If you don't answer any other question, then can you please answer that one?
Many of those high-yield income investors have been happy for many, many years, and many are happily retired and continue to use the strategy, or one very similar to it.
A
portfolio approach to income investment helps to mitigate the effects of poorly performing single-investments.
Such cases are
impossible to avoid, and that's a simple fact of personal-investment life, no matter
which strategy we choose to use....
We will never be able to avoid them, but just because a particular strategy might result in picking the odd dud, that does not make the
strategy itself a poor one.
Why do you refuse to see this, and continue to disparage a strategy by pretending that
everyone's income portfolios are chock full of duds?
That is clearly
not the case.....
In addition to the above, can you not see that you're only able to point at companies like Carillion as an example for your criticism of a high-yield strategy, because the strategy itself is known and visible, and this then enables you to see evidence that it's been chosen in the past as an income-investment using it.

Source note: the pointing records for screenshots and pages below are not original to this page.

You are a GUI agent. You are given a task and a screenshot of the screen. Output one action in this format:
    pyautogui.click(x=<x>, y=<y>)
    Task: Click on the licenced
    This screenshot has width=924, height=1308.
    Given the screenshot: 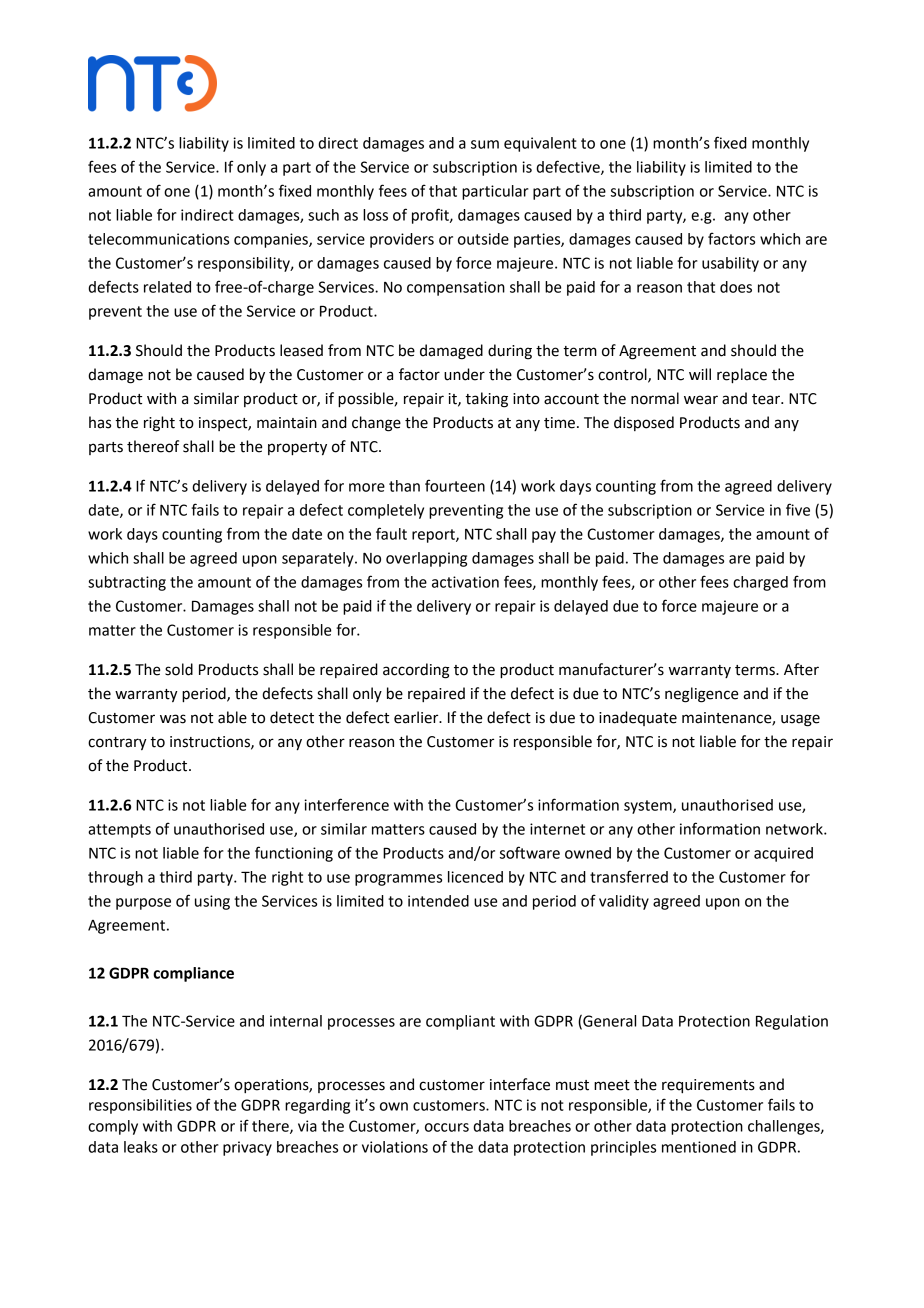 What is the action you would take?
    pyautogui.click(x=475, y=877)
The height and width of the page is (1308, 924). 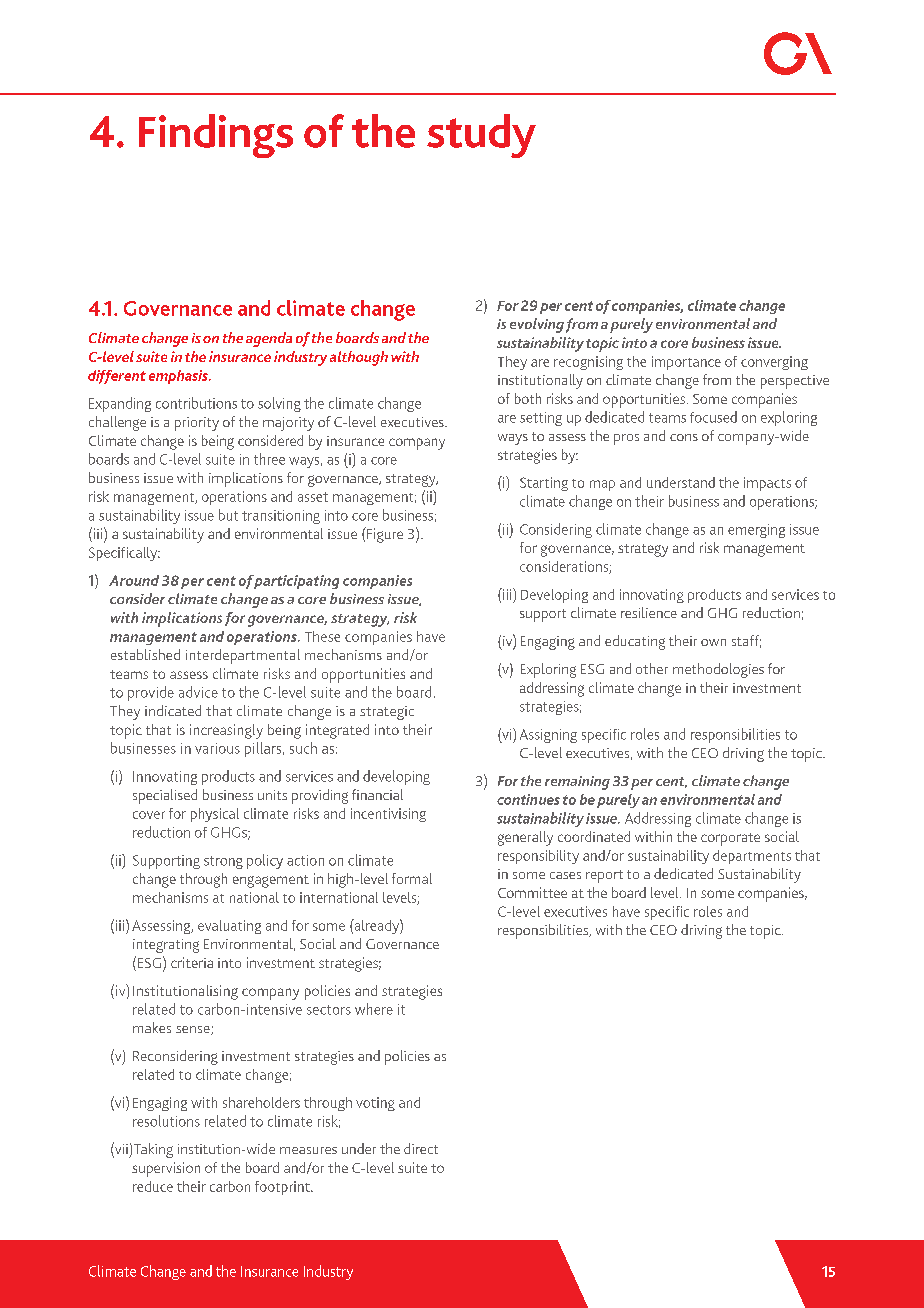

You, however, refuse to deliver an alternative strategy that people could use to actually invest at a portfolio level. As this is the case, it's clearly impossible for any criticism of such an invisible strategy, or to see which companies such an invisible strategy might have picked in the past.
As we've said before - pointing backwards is great, we can all do it, but pointing forwards is difficult, and your continued refusal to describe an
actual alternative strategy rather proves that point, wouldn't you agree?